- Exercise requirements
Look through the data below for the line with "Click the Çıkış logout icon" and the line with "Task: Click the New document toolbar icon", then transcribe exactly from the first through the second, leaving out all pictures.

- Material for this exercise

§ §

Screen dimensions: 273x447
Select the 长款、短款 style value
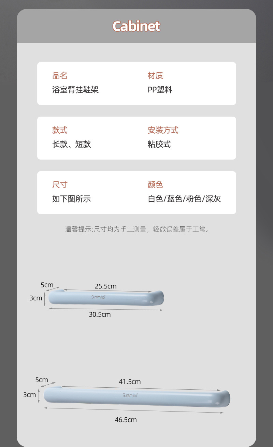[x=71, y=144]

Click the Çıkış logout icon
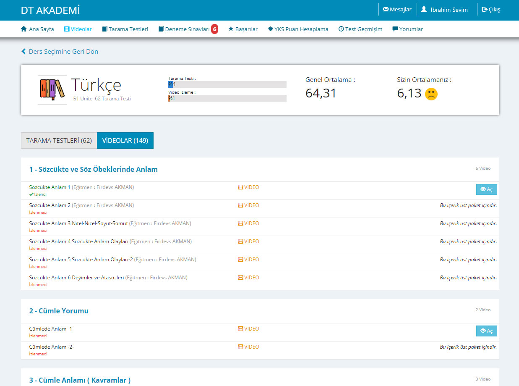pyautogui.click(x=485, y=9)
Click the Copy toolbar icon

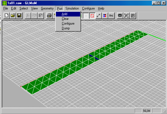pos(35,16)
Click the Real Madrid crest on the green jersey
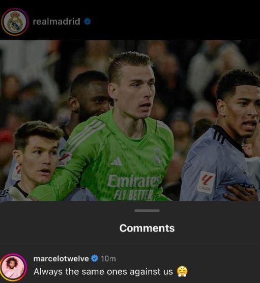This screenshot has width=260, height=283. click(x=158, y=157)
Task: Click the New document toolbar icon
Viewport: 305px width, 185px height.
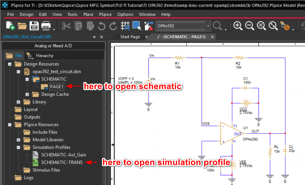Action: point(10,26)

§ §

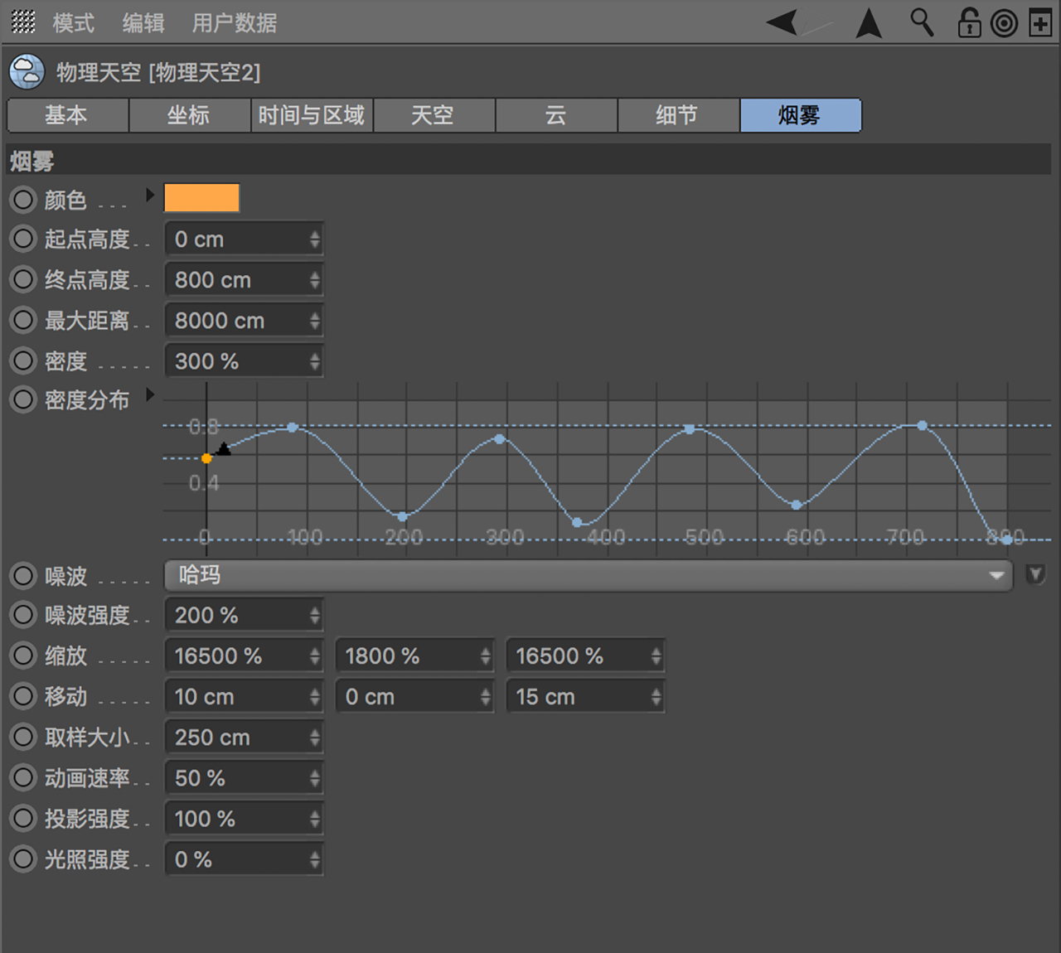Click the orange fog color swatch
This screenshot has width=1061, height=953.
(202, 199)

§ §

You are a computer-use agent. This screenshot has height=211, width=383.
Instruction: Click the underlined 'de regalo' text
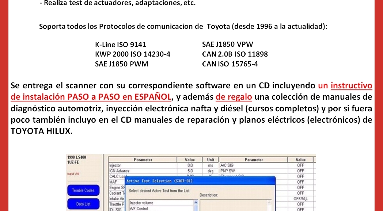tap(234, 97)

§ §

- Answer to this task
Click the Çıkış logout icon
pyautogui.click(x=485, y=9)
Click the Copy toolbar icon

pos(35,16)
Click the Real Madrid crest on the green jersey
This screenshot has width=260, height=283. click(x=158, y=157)
Task: Click the New document toolbar icon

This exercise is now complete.